Exercise requirements ▸ Beneath this instruction is a listing; print exactly the lines in it starting at the line that contains "Select the 云海游龙击杀图标 blue emblem" and going through the line that contains "Screen dimensions: 504x1089".

Task data Start Marker

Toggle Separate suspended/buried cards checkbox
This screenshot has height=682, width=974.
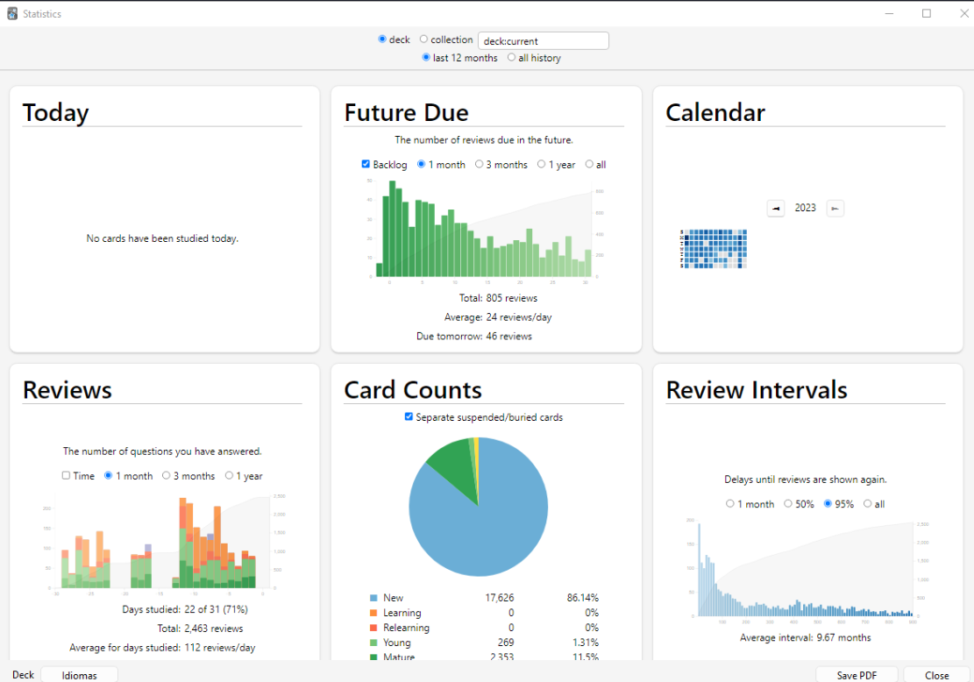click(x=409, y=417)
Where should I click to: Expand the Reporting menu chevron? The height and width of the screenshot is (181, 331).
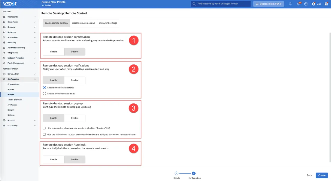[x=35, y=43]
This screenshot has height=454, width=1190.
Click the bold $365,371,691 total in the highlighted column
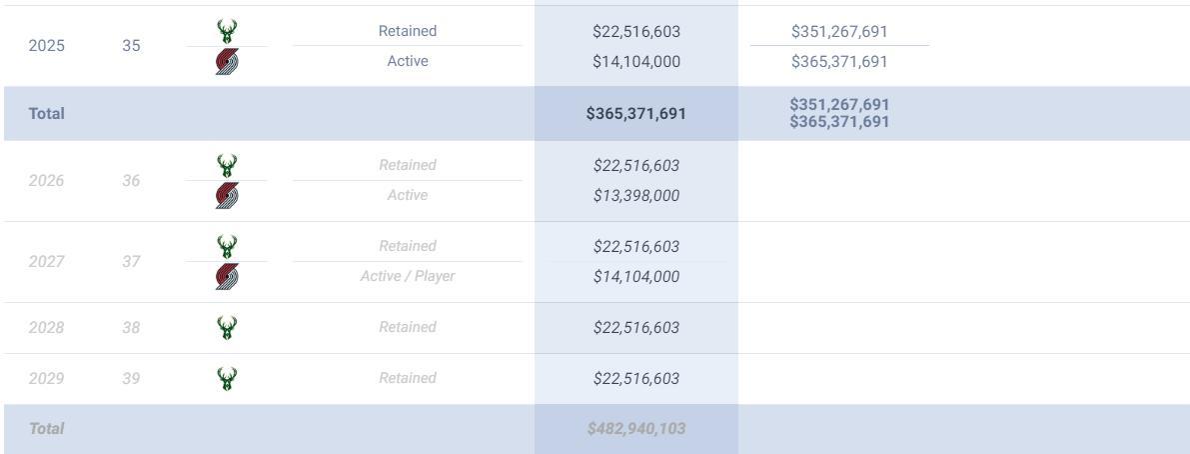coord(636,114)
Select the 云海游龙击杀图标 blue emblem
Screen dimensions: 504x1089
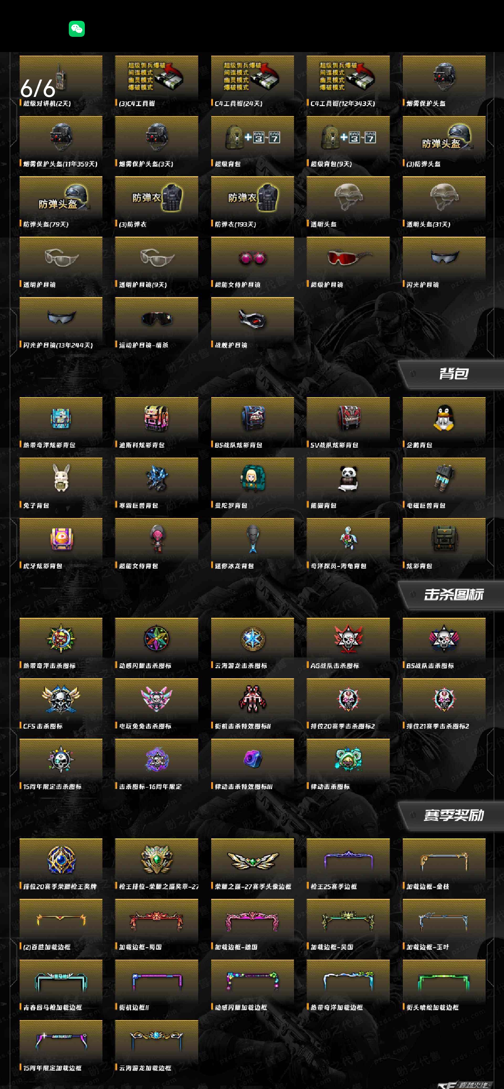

Task data End Marker
Task data Start Marker

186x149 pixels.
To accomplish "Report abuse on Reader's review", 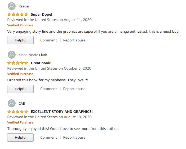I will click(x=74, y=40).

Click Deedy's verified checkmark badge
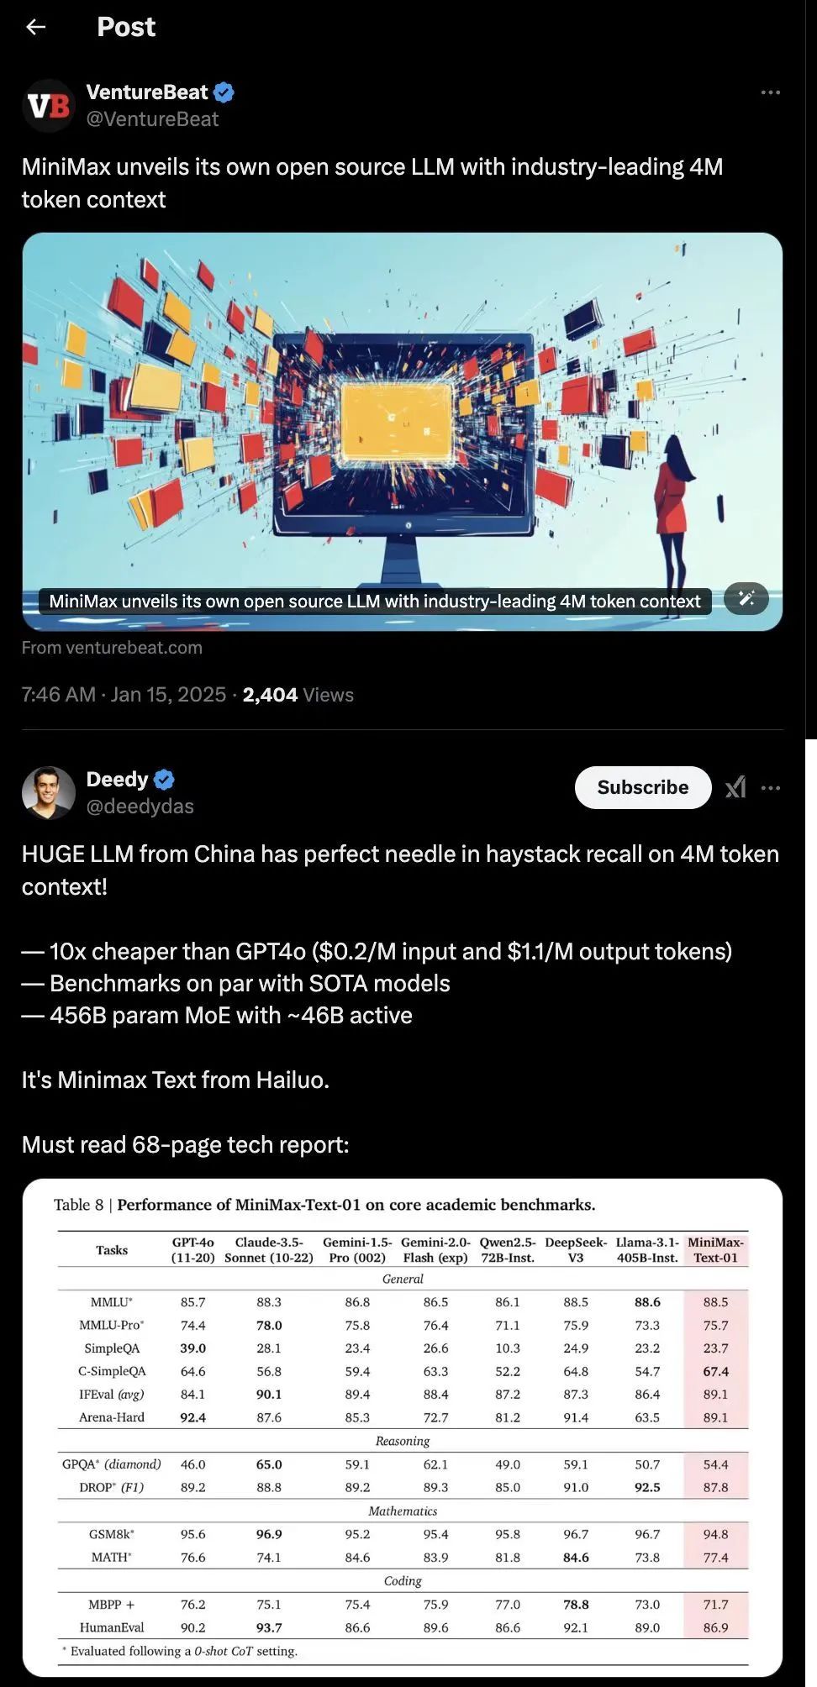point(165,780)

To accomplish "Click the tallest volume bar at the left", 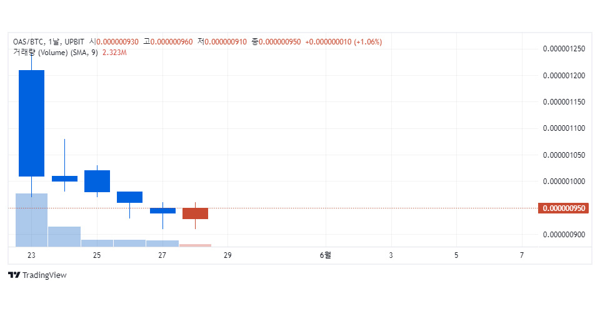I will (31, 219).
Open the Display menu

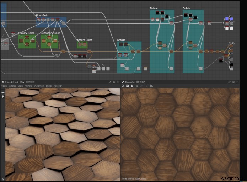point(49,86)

Task data End Marker
Task data Start Marker

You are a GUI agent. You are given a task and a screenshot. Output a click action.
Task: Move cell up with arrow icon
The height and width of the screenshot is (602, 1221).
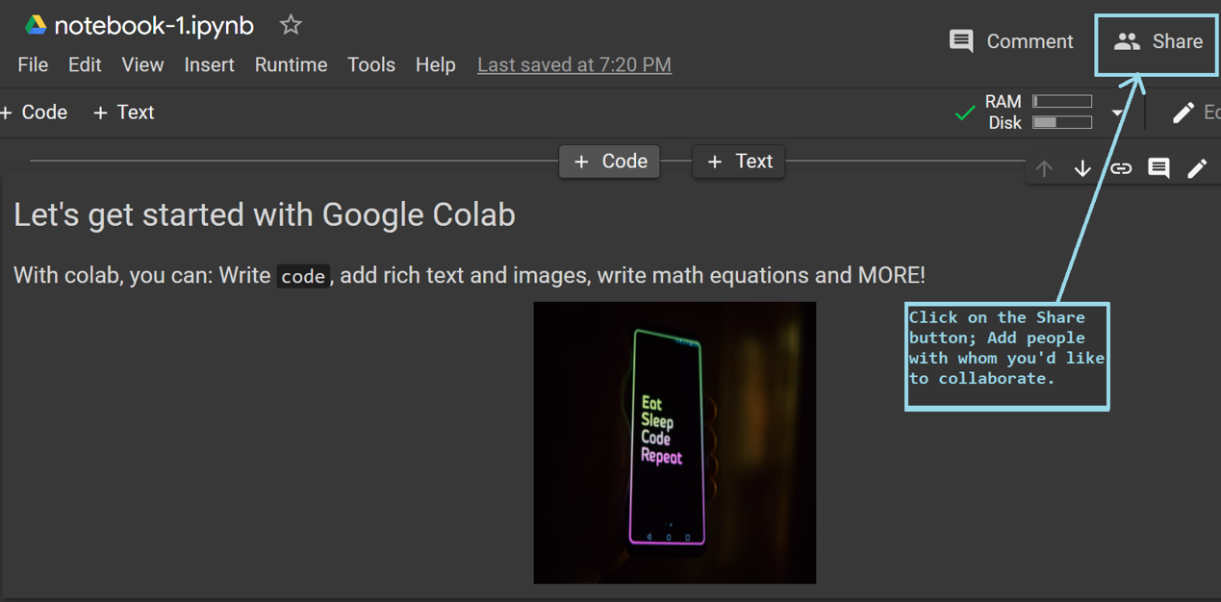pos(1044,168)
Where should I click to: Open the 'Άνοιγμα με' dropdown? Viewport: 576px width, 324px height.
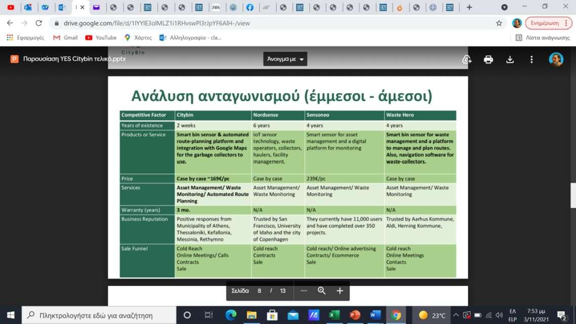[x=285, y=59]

Task data End Marker

Task output ▸
Select the 云海游龙击杀图标 blue emblem
Screen dimensions: 504x1089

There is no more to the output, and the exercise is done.